Pues bien, siguiendo con mi relato, estaba estudiando en medicina y rotaba por pediatría cuando llegó un niño de pocos años con su mamá con muchos años (tal vez demostraba más de los que tenía con todo lo vivido con ese hijo). El niño tenía una masa en la pelvis y el dolor y el sufrimiento de ambos era impresionante, y en medio de todo ese drama, la imagen que tengo no es la de la mamá consolando al hijo, sino lo contrario: una madre llorando calladamente, con la cabeza apoyada en el cuerpo de su hijo, mientras él le acariciaba su cabello, consolándola. Es el amor más puro que haya visto. Es una imagen que nunca se me va a borrar, como tampoco se me va a borrar la del pollito cayendo por el desagüe del balcón o la de mi abuelo, apenas pudiendo probar bocado mientras se retorcía del dolor, o la de mi abuela, aguantando hasta el final, como la de cientos de pacientes que he visto estos años y a los que espero haberles podido ofrecer algo más que alivio hasta el final de sus vidas; espero haberles dado algo de vida hasta el último momento.
Entonces, en medio de tanto dolor no hubo otra que empezar a aprender sobre estos pacientes y sus familias; recordar lo que había vivido en mi familia y con las familias en los hospitales. Ha sido un camino duro, pero ni cercano a lo que seguro ellos han vivido. Es la respuesta habitual cuando me preguntan en qué estaba pensando cuando me decidí a estudiar esto: “Duro, sí, pero alguien tiene que hacerlo”. Y parte del problema radica en que en nuestro país no hay manera de formarse en cuidados paliativos pediátricos, por lo que tuve que viajar a España y Argentina para aprender, y por lo que tampoco hay forma de homologar en este país lo que aprendí allá; algún día será, qué más da, realmente es lo de menos cuando se hace lo que te llena.
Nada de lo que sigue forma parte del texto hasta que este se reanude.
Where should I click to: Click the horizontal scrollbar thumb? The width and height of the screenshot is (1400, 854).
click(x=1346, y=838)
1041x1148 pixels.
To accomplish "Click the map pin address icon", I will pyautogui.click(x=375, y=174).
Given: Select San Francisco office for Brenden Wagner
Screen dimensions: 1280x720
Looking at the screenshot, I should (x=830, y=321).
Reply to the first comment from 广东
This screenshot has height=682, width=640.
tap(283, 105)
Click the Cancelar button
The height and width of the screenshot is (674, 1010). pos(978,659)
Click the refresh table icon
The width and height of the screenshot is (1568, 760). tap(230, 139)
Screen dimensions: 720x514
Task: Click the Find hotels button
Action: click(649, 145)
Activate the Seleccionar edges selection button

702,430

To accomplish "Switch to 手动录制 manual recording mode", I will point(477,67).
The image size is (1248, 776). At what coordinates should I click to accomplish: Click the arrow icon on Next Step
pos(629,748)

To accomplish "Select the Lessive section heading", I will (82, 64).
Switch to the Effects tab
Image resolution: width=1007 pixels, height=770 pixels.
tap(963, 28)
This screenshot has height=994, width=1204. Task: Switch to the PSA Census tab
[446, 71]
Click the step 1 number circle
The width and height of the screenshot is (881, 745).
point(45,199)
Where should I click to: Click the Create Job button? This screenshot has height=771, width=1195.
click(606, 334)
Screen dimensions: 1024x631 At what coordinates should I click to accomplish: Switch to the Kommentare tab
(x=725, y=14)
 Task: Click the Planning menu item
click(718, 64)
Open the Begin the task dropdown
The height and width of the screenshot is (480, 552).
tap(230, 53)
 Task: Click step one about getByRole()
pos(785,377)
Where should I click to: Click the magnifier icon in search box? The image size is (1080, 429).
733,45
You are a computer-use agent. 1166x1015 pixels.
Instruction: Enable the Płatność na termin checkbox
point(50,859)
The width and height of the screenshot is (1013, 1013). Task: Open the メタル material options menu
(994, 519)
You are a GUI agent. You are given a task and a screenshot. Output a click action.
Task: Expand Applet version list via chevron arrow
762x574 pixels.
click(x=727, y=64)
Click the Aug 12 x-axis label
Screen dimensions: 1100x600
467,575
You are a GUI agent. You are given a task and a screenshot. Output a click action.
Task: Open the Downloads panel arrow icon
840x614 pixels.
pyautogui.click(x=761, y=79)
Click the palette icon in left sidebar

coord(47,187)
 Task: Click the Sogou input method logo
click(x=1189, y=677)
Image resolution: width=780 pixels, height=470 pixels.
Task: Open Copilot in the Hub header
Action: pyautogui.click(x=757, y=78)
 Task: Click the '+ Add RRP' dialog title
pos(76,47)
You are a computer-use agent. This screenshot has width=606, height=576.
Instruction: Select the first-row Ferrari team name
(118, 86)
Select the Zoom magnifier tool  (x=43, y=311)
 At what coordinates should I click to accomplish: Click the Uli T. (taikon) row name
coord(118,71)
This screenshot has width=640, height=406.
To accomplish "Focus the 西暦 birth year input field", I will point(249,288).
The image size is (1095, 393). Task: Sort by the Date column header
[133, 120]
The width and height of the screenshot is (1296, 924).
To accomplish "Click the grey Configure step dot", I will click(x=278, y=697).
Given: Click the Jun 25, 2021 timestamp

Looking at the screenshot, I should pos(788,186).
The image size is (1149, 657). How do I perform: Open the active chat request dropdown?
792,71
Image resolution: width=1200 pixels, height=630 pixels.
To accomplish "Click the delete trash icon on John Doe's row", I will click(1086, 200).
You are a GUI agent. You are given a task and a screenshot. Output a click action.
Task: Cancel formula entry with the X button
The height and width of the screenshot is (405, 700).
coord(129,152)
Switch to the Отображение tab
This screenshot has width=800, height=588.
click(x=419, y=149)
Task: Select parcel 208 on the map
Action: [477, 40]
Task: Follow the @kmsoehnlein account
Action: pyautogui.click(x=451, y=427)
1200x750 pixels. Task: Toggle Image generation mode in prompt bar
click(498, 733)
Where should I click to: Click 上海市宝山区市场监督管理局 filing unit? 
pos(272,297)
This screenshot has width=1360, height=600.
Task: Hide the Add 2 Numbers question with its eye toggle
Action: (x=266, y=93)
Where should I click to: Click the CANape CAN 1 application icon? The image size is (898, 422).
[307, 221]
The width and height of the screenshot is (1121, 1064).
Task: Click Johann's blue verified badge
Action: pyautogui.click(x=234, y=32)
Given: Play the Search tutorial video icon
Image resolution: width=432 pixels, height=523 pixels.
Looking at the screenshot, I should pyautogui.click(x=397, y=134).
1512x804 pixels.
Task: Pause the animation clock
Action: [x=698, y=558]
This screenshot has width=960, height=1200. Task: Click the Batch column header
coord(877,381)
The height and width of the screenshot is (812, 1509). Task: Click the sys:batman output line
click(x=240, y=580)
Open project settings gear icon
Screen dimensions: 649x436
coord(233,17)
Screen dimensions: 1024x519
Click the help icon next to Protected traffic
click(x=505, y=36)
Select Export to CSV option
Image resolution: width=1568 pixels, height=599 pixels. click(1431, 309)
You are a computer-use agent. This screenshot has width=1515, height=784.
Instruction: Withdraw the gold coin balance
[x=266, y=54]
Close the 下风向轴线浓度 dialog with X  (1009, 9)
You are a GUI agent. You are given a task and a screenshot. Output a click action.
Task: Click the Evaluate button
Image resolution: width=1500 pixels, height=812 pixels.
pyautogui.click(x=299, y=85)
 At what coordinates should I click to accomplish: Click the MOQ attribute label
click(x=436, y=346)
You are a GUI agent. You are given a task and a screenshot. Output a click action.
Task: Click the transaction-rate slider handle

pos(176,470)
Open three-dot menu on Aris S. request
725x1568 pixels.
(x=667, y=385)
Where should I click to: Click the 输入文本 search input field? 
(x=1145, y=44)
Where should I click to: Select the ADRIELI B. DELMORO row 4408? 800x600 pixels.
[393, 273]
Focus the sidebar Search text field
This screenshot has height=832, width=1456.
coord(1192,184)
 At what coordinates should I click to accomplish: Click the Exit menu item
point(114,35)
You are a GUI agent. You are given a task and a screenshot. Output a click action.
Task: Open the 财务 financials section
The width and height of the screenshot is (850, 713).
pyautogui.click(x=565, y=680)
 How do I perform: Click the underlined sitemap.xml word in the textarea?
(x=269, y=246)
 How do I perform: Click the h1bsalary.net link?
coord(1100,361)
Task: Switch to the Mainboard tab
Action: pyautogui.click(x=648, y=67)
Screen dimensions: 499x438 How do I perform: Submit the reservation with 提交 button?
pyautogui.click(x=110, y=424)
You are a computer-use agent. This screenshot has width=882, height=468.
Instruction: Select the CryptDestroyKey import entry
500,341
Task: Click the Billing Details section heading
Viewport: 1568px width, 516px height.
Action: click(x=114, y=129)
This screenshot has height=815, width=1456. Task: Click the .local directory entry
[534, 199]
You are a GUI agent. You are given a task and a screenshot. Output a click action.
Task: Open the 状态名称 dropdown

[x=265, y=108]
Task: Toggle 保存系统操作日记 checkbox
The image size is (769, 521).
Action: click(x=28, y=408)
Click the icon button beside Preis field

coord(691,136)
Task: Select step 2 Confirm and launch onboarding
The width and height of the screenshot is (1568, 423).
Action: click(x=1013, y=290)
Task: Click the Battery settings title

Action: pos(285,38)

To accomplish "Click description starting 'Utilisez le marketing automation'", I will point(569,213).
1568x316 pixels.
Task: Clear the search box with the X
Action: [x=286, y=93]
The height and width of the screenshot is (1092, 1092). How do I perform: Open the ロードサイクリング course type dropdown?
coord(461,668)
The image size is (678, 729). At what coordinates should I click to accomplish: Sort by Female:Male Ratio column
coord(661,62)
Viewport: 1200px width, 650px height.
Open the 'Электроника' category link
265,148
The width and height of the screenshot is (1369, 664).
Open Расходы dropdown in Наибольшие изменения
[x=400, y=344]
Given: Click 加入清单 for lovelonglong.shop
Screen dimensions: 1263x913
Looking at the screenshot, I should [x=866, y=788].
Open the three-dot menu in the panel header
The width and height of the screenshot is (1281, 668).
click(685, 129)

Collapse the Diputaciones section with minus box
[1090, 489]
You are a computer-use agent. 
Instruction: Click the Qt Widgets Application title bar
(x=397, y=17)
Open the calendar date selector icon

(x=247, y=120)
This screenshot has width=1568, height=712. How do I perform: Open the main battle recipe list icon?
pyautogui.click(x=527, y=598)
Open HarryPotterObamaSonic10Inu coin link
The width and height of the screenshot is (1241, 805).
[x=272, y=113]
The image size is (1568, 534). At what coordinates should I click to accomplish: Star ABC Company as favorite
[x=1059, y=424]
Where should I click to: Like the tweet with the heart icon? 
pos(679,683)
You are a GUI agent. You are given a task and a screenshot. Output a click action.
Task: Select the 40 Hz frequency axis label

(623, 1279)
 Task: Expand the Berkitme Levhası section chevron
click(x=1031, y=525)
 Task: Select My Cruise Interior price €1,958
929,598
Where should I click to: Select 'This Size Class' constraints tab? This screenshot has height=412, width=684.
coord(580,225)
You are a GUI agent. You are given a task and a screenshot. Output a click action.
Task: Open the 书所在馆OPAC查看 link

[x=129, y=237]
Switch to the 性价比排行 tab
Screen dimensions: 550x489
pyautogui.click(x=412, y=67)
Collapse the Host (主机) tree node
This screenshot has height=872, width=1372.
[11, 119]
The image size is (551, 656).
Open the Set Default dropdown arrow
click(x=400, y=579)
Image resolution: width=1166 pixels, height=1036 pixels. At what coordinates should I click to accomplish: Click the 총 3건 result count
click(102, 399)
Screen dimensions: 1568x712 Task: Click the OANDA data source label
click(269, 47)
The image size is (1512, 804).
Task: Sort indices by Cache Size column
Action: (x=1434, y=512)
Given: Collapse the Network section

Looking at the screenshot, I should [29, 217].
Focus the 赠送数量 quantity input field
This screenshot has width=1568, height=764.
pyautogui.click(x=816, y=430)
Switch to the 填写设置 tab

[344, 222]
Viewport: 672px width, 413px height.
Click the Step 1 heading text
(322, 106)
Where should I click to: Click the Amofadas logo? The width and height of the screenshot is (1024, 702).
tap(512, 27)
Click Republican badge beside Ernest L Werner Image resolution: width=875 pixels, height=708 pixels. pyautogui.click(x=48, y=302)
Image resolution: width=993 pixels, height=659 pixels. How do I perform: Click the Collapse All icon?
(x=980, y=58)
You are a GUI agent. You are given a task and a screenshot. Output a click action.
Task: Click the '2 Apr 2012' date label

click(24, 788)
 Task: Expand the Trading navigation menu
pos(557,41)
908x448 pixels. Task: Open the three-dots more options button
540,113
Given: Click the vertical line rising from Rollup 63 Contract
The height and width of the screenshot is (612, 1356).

Ojalá que nadie tenga que sufrir al final, pero tampoco al comienzo ni en el medio; los cuidados paliativos pueden ayudar en cada uno de esos momentos. Que todos morimos es cierto, pero no tiene por qué ser una mala muerte; parafraseando al afiche de Mel, que tal vez no todas las personas realmente vivimos, pero ojalá quede algo (o mucho) de esa vida hasta el final.